Thank you for the kind words.

The scene that this is going to be used in is only a couple of minutes long, so we took a wild guess at the timing.  As it turned out, we got lucky and it's about right.  The most important aspect of this project is that is was approved by the drama class instructor.)


----------



## fgduncan (Nov 17, 2014)

Nice Job!! Nothing like using a 16" cannon to go squirrel hunting. I've used those HF diamond wheels and they are truly impressive.  Again, good job. Keep that hour glass as a momento for when they are grown up and moved away and you can relive your moment of true greatness for your grandkids.


----------



## hman (Sep 5, 2016)

** Data section **
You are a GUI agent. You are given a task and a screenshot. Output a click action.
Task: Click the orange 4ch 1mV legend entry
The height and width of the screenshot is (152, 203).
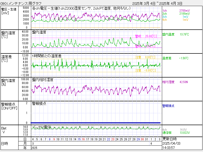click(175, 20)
...
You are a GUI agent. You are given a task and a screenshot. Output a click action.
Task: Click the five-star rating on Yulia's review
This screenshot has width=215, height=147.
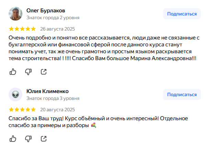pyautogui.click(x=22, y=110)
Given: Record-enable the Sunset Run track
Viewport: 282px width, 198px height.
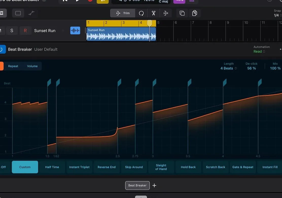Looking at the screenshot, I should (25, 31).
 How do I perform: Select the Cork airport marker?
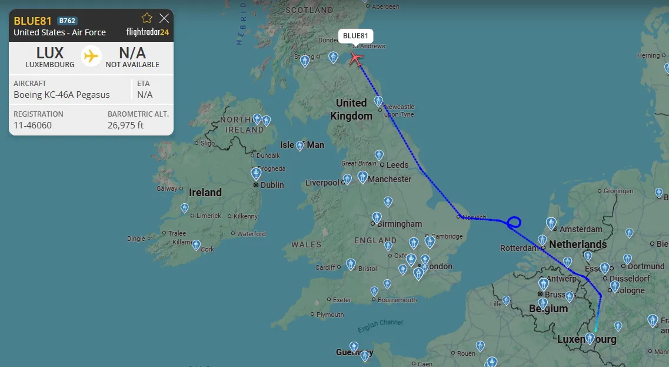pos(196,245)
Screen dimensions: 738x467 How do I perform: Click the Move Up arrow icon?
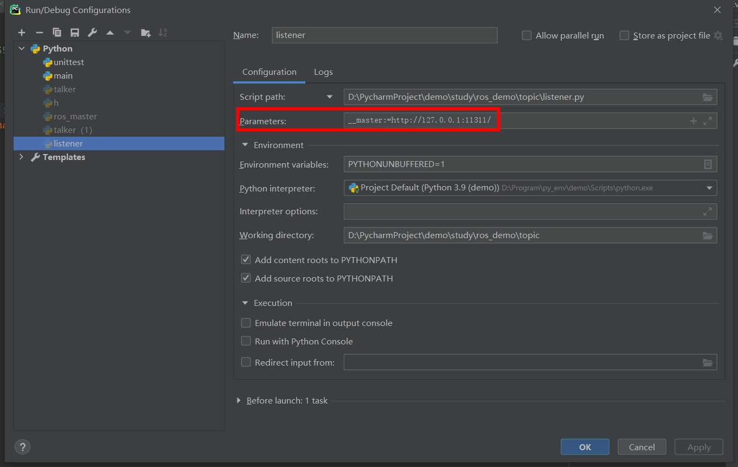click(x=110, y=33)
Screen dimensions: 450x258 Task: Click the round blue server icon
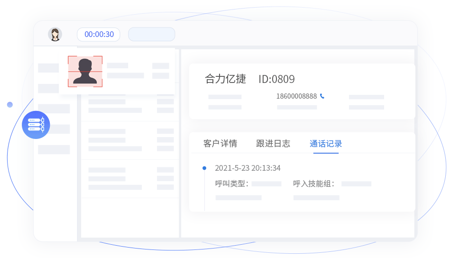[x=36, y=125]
---
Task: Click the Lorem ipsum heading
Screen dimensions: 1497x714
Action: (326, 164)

** Exercise tasks **
1: Pull out each line of the listing that contains the string "width", matching its case exactly.
2: Extend the forum thread about the hourglass built for a drama class, picking up right after its last line.

** Answers to the exercises **
1:
The height and width of the screenshot is (152, 203).
This screenshot has width=215, height=147.
Viewport: 282px width, 198px height.

2:
Jim -

That's truly a fantastic job, and your post is very instructive.  I've built sets and props for three local community an high school theater groups for several years now.  It always seems like the neatest, most elaborate (and time consuming) pieces are on stage for the shortest times.  Ah well, that's show business!  Thanks gain for posting.  I followed the link in your post in "Shop made hold downs" to find this gem.


----------



## RJSakowski (Sep 5, 2016)

12bolts said:


> nice work Jim,
> Bit overboard for a school production though. The PET bottles would have been fine.
> 
> cheers Phil


Overboard would have been threading an internal thread on one bottle and an external thread on the other.  What a cool project!  Great woodwork too!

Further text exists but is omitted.